A Morte do Comendador

Haruki Murakami

“A Morte do Comendador”

Depois do êxito de  “Em Busca do Carneiro Selvagem” ou “Kafka à Beira-mar”, chega-nos um novo romance de Haruki Murakami:

No livro “A Morte do Comendador”, vamos conhecer a vida de um artista (um pintor) que, confrontado com a possibilidade de o seu matrimónio ter acabado, muda para uma pequena região de Tóquio onde habitará isolado.

A Morte do Comendador
A Morte do Comendador (Volume I)

Na sua nova casa encontra um quadro bastante insólito que leva a uma sequência de acontecimentos estranhos e incompreensíveis e que, no fundo, irão servir de fio condutor para toda a narrativa.
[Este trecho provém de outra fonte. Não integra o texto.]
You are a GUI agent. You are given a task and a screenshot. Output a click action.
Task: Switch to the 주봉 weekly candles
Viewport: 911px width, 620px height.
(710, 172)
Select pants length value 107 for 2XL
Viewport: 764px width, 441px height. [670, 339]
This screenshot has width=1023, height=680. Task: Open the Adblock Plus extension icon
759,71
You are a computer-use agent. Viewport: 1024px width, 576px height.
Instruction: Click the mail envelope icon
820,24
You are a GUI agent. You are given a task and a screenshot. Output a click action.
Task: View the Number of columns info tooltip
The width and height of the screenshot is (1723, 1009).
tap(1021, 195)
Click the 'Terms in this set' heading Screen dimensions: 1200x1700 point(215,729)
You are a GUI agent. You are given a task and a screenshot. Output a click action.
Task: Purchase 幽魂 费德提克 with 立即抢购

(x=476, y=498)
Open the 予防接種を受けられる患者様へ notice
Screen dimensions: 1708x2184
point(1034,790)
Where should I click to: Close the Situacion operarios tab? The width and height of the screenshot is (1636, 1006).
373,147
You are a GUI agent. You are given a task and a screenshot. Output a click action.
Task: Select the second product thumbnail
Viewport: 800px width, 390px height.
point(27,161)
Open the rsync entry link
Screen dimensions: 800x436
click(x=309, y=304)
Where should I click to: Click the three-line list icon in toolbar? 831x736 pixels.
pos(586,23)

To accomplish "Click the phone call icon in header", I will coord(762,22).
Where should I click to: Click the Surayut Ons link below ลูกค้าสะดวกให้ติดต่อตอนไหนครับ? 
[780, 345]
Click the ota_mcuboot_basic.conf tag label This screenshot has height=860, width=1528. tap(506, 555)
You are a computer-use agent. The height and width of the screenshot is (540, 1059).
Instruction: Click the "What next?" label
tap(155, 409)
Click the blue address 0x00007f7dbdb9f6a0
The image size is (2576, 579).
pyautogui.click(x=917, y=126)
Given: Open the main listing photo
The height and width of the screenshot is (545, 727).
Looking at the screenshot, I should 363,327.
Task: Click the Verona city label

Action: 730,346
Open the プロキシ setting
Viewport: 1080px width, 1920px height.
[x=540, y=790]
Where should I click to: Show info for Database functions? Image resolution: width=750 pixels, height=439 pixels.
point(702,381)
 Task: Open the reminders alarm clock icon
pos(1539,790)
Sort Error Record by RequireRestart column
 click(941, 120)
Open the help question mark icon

A tela, de nome “A Morte do Comendador”, e que encaminha o leitor para a famosa ópera Don Giovanni, de Amadeus Mozart, serve de justificação para que a personagem procure encontrar um sentido para a sua vida através de metáforas.

Mas “A Morte do Comendador” prima por analisar duas realidades muito distintas e afastadas umas das outras, se por um lado é contada a vida de um artista que vai concordando com o fim do seu matrimónio e a falecimento da irmã, por outro há um universo absurdo e fantástico caracteristicamente criado por Haruki Murakami nas suas obras.

É que, a meio da narrativa, a figura principal começa a escutar uma sineta a tocar no meio da mata, da província de Tóquio que, quando encarada, faz nascer um vilão descomunal que protagonizou um dos seus quadros.

Ninguém sabe o que indica ou se é pelo menos real, mas pode muito bem ser a chave para compreender a vida da personagem que orientou todo o seu caminho por quadros e pinturas abstratas.

Apesar do tom notoriamente surrealista desta obra, não demorou muito até que o livro estivesse rodeado de controvérsia.

A Morte do Comendador
A Morte do Comendador (Volume II)

Publicado na China em 2017, foi considerado impróprio pelo Tribunal dos Artigos Obscenos de Hong Kong, depois de vários indivíduos se terem sentido importunados com as cenas de sexo que eram narradas na história.

Como efeito, o livro, “A Morte do Comendador”, passou a ser distribuído neste país embalado em novas capas com avisos legais na frente e no verso acerca do recheio imoral que continha.

Além de não poder ser comercializado em lojas, ou requerido nas bibliotecas por menores de 18 anos, as crianças também não podem ser encontradas a analisar o livro nas prateleiras sob pena de multa.

Esta determinação provocou muita controvérsia e foi posta a circular uma petição, que conseguiu angariar cerca de 1 800 assinaturas em poucas horas, com o objetivo de reverter a resolução — embora sem qualquer êxito.